→ Your assignment
Lines below that hold the word "agent" must be copied in full.

→ Input
+++++

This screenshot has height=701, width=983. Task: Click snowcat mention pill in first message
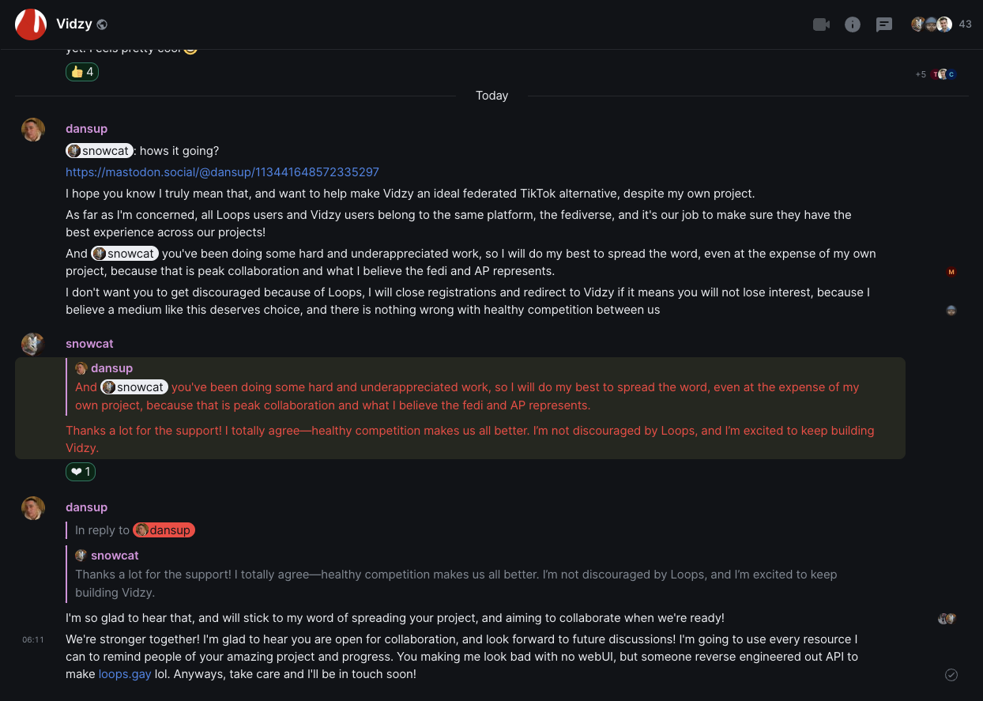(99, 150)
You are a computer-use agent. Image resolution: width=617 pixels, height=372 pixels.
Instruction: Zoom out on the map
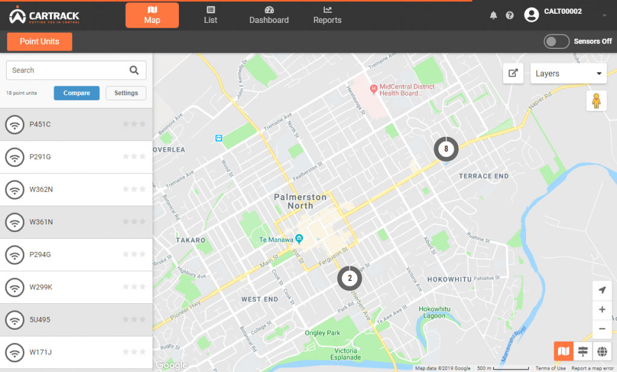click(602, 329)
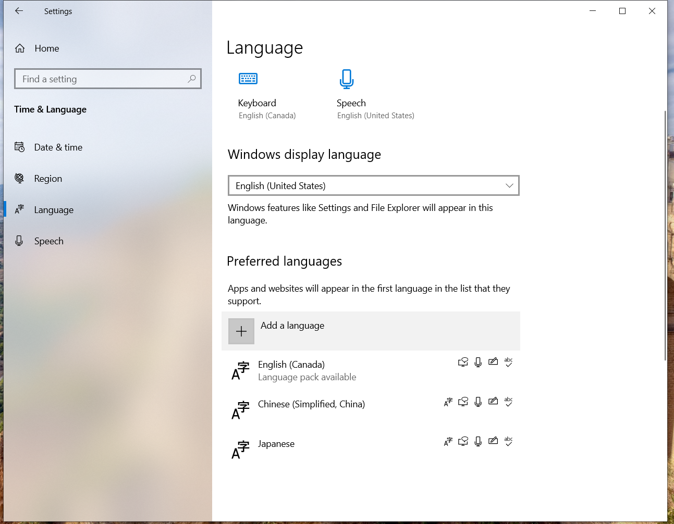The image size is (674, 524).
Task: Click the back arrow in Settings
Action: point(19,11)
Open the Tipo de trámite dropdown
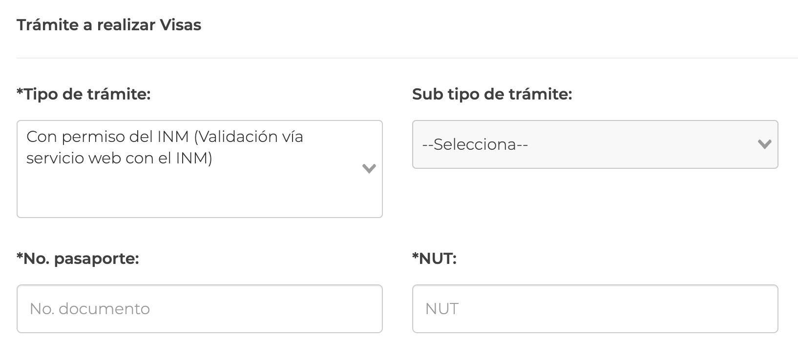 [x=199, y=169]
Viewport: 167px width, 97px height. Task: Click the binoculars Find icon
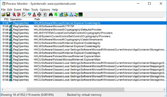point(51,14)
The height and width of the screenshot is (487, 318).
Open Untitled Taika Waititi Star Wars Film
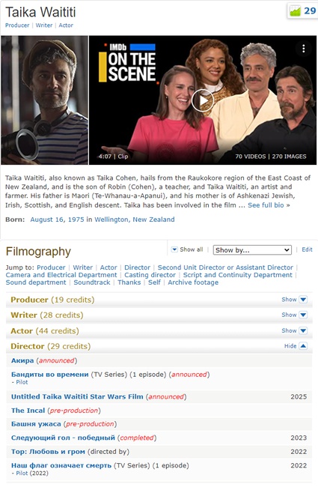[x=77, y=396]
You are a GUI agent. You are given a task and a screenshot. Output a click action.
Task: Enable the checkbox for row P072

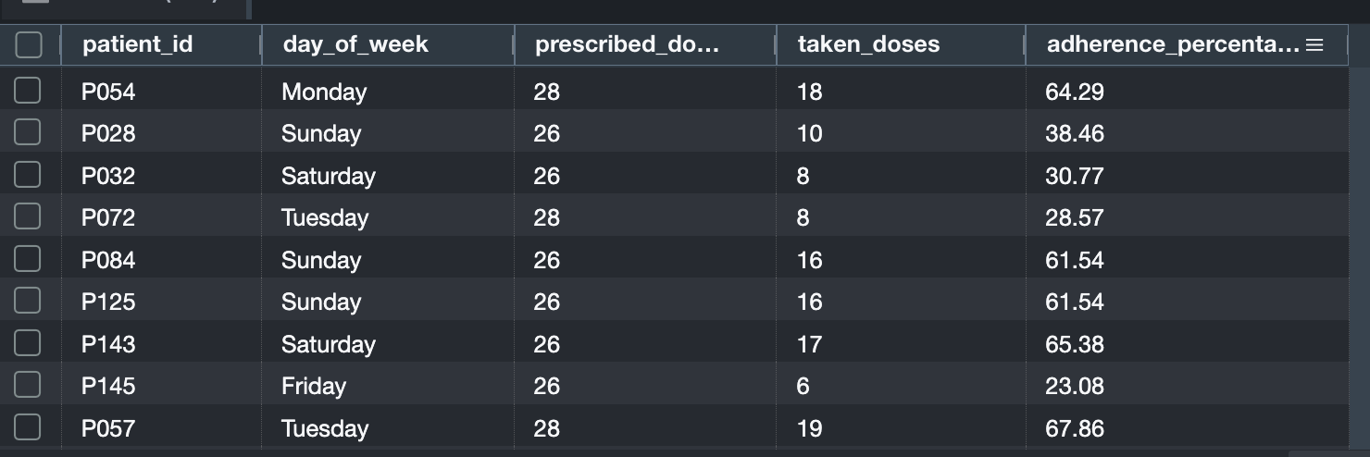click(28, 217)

+++++

→ Solution for this task
You are a computer-use agent. Image resolution: width=617 pixels, height=372 pixels.
You are a GUI agent. You are given a task and a screenshot. Output a click action.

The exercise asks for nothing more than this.